Most analysis tools contain rules that perform some matching at the syntax level. Instead of constructing rules to catch specific instantations where the principles are violated, my tool simulates code execution symbolically and utilizes a constraint solver to find errors in a more general way.
A typical code analysis tool using heuristics may catch the following redundant assignment by checking if the left hand expression matches the right expression.
x = x
This heuristic would produce a false positive if the assignment was x[i++] = x[i++].
An intelligent tool would determine if the right hand side of an assignment evaluates to the value of left hand side before the assignment, such as in the following case.
x = a;
y = x + 1;
a = y – 1;
A heuristic tool might look for the specific case of the same variable being tested for different values within a conjunction as in the following case:
a == 4 && a == 5
but miss other cases that follow from general principles such as the following
x*x + a * a == 2 a*x && x == a
In trying to bring intelligence to software,
- I identify the actual rules and steps that people use to solve a problem in human terms. This often involves me researching the actual steps that humans use in a human setting.
- I accurately model the human concepts involved in code to avoid any difference between the computer representation and reality. (A couple good examples in my code include word senses and symbolic expressions.) This often trades off performance for full fidelity.
- The final code is usually a straightforward implementation of the rules and steps from point 1 into code such that the code often reads like an instruction manual for humans. Sometimes, I need to perform humanistic techniques like searches, normalizations, pattern matching and permutations.
This is how I approached, for example, the problem of determining transitional relationships between sentences in my natural language product. I consulted textbooks on English composition and identified the four general ways that sentences are linked from most explicit to least.

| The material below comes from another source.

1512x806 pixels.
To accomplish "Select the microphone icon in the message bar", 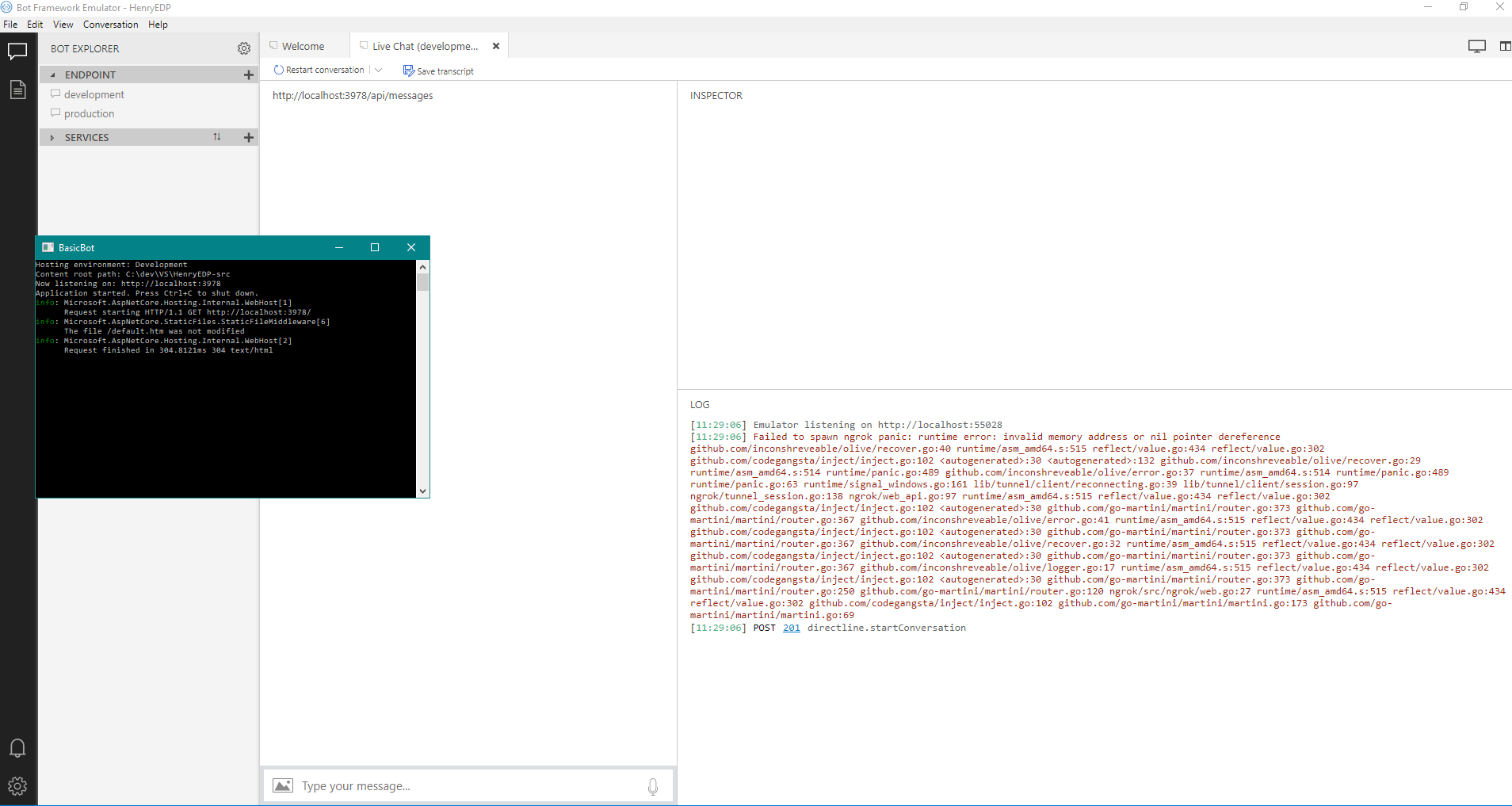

- Transitional keywords and phrases, which fall into several categories contrast and qualification (however), continuity (in addition), cause/effect (therefore), explanation (indeed), exemplification (for instance), summation (finally)
- Pronoun references & determiners
- Repetition of keywords (or their synonyms)
- Repetition of sentence patterns
Typically, natural language software focuses only on the first point, which is the use of transitional expressions. All the other points require additional work such as tracking pronoun references, parsing and analyzing sentence structure, or utilizing an ontology. Some researchers remarked that it was not possible to accurately determine transitions between clauses and sentences. I disagreed from my belief that if a human can deduce a relationship, a computer should also be able to. These researchers also developed their software under limited available knowledge (ie, without a dictionary backend).
There are still possible avenues of improvement in my upcoming static analysis tool. One area that humans best computers is in recognizing natural language within code. Since I have a library of natural language routines, I have asked myself if I could incorporate natural language understanding to locate another class of bugs that have previous eluded analysis tools.